**読む抜粋**
- - -

源義経の伝説が残る、自然が作り出した景勝地「能登金剛」

加賀藩・前田家ともゆかりのある「妙成寺(みょうじょうじ)」

『万葉集』にも登場する縁結びのパワースポット「氣多大社(けたたいしゃ)」

瑩山禅師が創建した、多くの文化財が見られる名刹「永光寺(ようこうじ)」

瑩山禅師を導いた白狐伝説の「豊財院」

大伴家持が歌に詠んだ海を眺める 「千里浜なぎさドライブウェイ」

おわりに

曹洞宗の聖地「大本山總持寺祖院(だいほんざんそうじじそいん)」

大本山總持寺祖院

半壊の仏殿。

大本山總持寺祖院

仏殿の中にある山岡鉄舟作の書は無事だったようで入り口から見学できました。

大本山總持寺祖院

回廊は全壊。国の登録有形文化財のため、勝手に瓦礫の撤去が行えないのだとか。

大本山總持寺祖院

法堂(大祖堂)は準半壊。

大本山總持寺祖院

前田利家の正室・お松の方を祀る芳春院は全壊。

大本山總持寺祖院

掲示されていた境内の建造物の被害状況。

大本山總持寺祖院

地震の際に180度向きが変わってしまった句碑。

大本山總持寺祖院

御朱印を集めているわけではないのですが、復興祈願の御朱印をいただいてきました。

まず訪れたのは、能登半島北部・輪島市にある「大本山總持寺祖院」。北陸地方における曹洞宗の聖地の一つとして知られています。
曹洞宗にはほかの宗派と違い、大本山(宗派の根源となるお寺)が二つあります。それは、宗祖(宗派の開祖)が二人いらっしゃることに起因します。中国から曹洞宗の教えを日本に伝えた道元禅師と、その教えを全国に広め曹洞宗発展の基礎を築いた瑩山(けいざん)禅師です。道元禅師が建立した大仏寺(後の永平寺。福井県にある)と、瑩山禅師が能登半島に元々あった寺院を譲り受け、開山した「總持寺」の両方が大本山とされています。

- - -

**データ**
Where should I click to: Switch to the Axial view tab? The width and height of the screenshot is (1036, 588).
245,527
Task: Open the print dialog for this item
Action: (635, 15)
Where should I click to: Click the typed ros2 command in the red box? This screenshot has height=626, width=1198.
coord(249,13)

- - -

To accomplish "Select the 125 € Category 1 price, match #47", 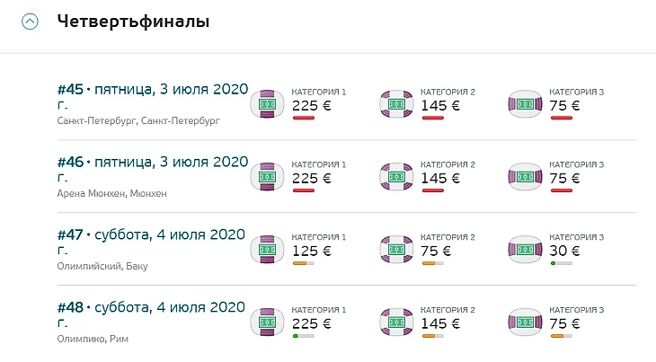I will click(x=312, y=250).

- - -

**課題**
能登半島の寺社を訪ねる文章を、最後の文の後から書き継いでもらえますか?

**課題への回答**
能登の總持寺は1321(元応3)年に開創されましたが、1898年(明治31)年に火災で大半が焼失したため、本山を神奈川県横浜市に移転しました。移転先が大本山總持寺となり、能登の旧總持寺は「總持寺祖院」」と改名・再建され、現在に至ります。

總持寺祖院は2007(平成19)年3月にも地震で大きな被害を受けており、2021(令和3)年に14年をかけた修復工事を終えたばかり。復興後3年も経たないうちに、今回の被災となりました。今年は瑩山禅師700回大遠忌(法要)の記念行事も予定されていたのだとか。国の登録有形文化財17棟を含む約30棟の建物全てが被害を受けています。6月15日から一般拝観を再開したもの損壊損壊した回廊や瓦礫などはまだそのままになっており、見学ができるのは境内の決められた区域のみです。門前町の商店街も大きな被害を受けており、完全な復興には相当な時間がかかることでしょう。度重なる被災、惨状に言葉がありません。700年もの間、曹洞宗の歴史の中で欠かせない場所として愛され、多くの人々の信仰の拠り所だった名刹。ただただ再びの復興を願ってやみません。

◆大本山總持寺祖院
住所: 石川県輪島市門前町門前1-18-1
電話番号:0768-42-0005
拝観料:当面無料
拝観時間:当面の間は9:00~15:00

大本山總持寺祖院 公式HP

源義経の伝説が残る、自然が作り出した景勝地「能登金剛」

能登金剛

源義経の伝説が残る岩場「義経の舟隠し」。

能登金剛

能登金剛遊覧船から見る巌門。

能登金剛

左が碁盤島

總持寺祖院から車で海沿いを南下し、奇岩の続く海岸線「能登金剛」へ。29kmほど続く海岸線の途中には、日本海の荒波によって作られた断崖や洞門など見どころがいくつもあります。能登金剛北部にある断崖絶壁「ヤセの断崖」は松本清張の代表作の1つ「ゼロの焦点」の舞台として知られています。断崖沿いの遊歩道を歩いて行くと、「義経の舟隠し」と呼ばれる細長い入り江を上から見ることができます。源頼朝の追手から逃れ、奥州へ落ちのびる源義経の一行が、嵐を避けるため、48隻もの舟を隠したという伝説が残る場所です。ここに48隻も入ったのかな……。私は見なかったのですが、義経が刀の試し切りをしたと言われる岩も近くにあるそうです。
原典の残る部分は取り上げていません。